Cuneiform contained up to 1,500 symbolic icons designed to convey essential information about animals, land, crops, dates, and people.
This technical language was a partial script that evolved out of necessity—not to mimic spoken language, but to compensate where human memory failed.
Indeed, we still use partial scripts today in such forms as musical notation and computer programming.
Yet partial scripts are so functionally specific that they can't evolve beyond their technical means. What's more, they're not an intuitive way of thinking. You have to learn the technical rules of each script individually and then adapt your way of thinking to it.
Based on their early pictographs, the Sumerians were the first to develop a more versatile full script that incorporated syllables and structure. By 2800 BC, pictographs were adapted for their phonetic value, allowing people to record more abstract ideas.
As cuneiform script evolved, the pictographic inventory was streamlined to around 600 signs. Many symbols lost their literal meaning and took on phonetic meaning to mimic spoken language. Finally, Sumerians were able to record their epic narratives of kings and battles and floods.
Cuneiform is thought to have inspired the invention of Ancient Egyptian hieroglyphics soon after. Such an explosion of written language enabled humans to convey original ideas across space and time. Indeed, Cuneiform was so powerful that it remained in use for thousands of years, right up to the 1st century AD.
The Origin of Maths
Interestingly, maths has qualities of both partial and full script. While encoded by strict technical rules, certain mathematical concepts like quantities or probabilities can also be embedded in spoken language. So where did maths come from?
Maths as a discipline arose in China as early as 1200 BCE, and again independently in Ancient Greece in 600 BCE. The exchange of mathematical ideas between Eastern and Western cultures didn't occur until much later.
The Pythagoreans expanded on basic maths principles using deductive reasoning, rigorous logic, and proofs.
This work was leveraged extensively by the Ancient Romans, who applied maths to engineering, surveying, bookkeeping, solar calendars, and even art.
The mathematical glyphs we use today actually come from India. In 820 AD, Al-Khwarizmi (aka Algoritmi) popularised Indian numerals in his page-turner on linear and quadratic equations. When the invading Arabs saw the value of the system, they spread it throughout the Middle East and Europe on their travels.

▶ [INFORMATION PROVIDED]

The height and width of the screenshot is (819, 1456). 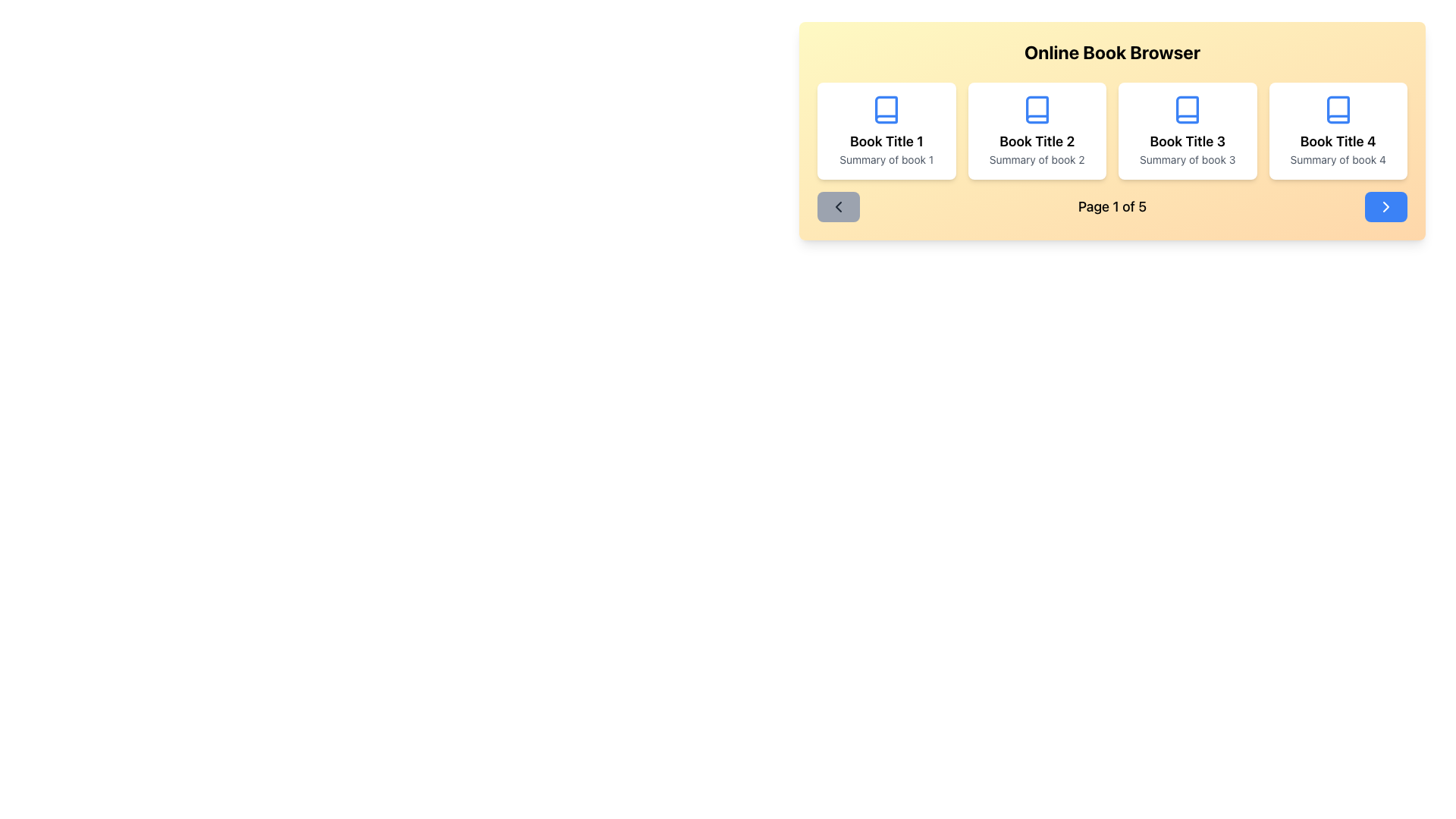 What do you see at coordinates (837, 207) in the screenshot?
I see `the leftmost navigation button in the bottom section` at bounding box center [837, 207].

▶ [WHAT TO PRODUCE] Continue the passage on the origins of writing and mathematics from its last sentence.

▶ [RESULT]
By the 14th century, Hindu-Arabic numerals had replaced Roman numerals. You can see the similarities between Indian glyphs and our familiar numbers of today.
The binary number system used in computers actually comes from the 17th century. It uses a base-2 system consisting of just two digits (0 and 1).
One advantage of binary is that a single digit can represent true (1) or false (0) logic. When you string them together, they can still represent any integer from our familiar base-10 system. It's just a different set of rules. But how in the name of our robot overlords does binary work?
Artificial intelligence uses binary—at least, for now. Even experts find it tough to predict the capabilities of future AI, let alone what exotic languages they will develop on their own. It's plausible, if not inevitable, that artificial general intelligence, or AGI, won't even bother to communicate with humans after a while.
Final Thoughts
Human language evolves continually. Each year, the Oxford English Dictionary adds new official entries like "follically challenged" and "adulting". These are examples of how linguistic evolution is driven by the needs of its speakers. Similarly, COVID meant nothing before 2019, and now we can't go a single day without hearing about it.
This expansion of our vocabulary parallels the origins of language in our hunter-gatherer ancestors. New words emerged slowly: a case of supply rising to meet demand. It wasn't just one chap who sat down and devised an entire dictionary from nothing, as my Nan once adorably proclaimed.
Instead, language is a social construction, born of the need to coordinate, remember, inform, and express. It's entirely fluid and cultured, and humanity absolutely depends on it.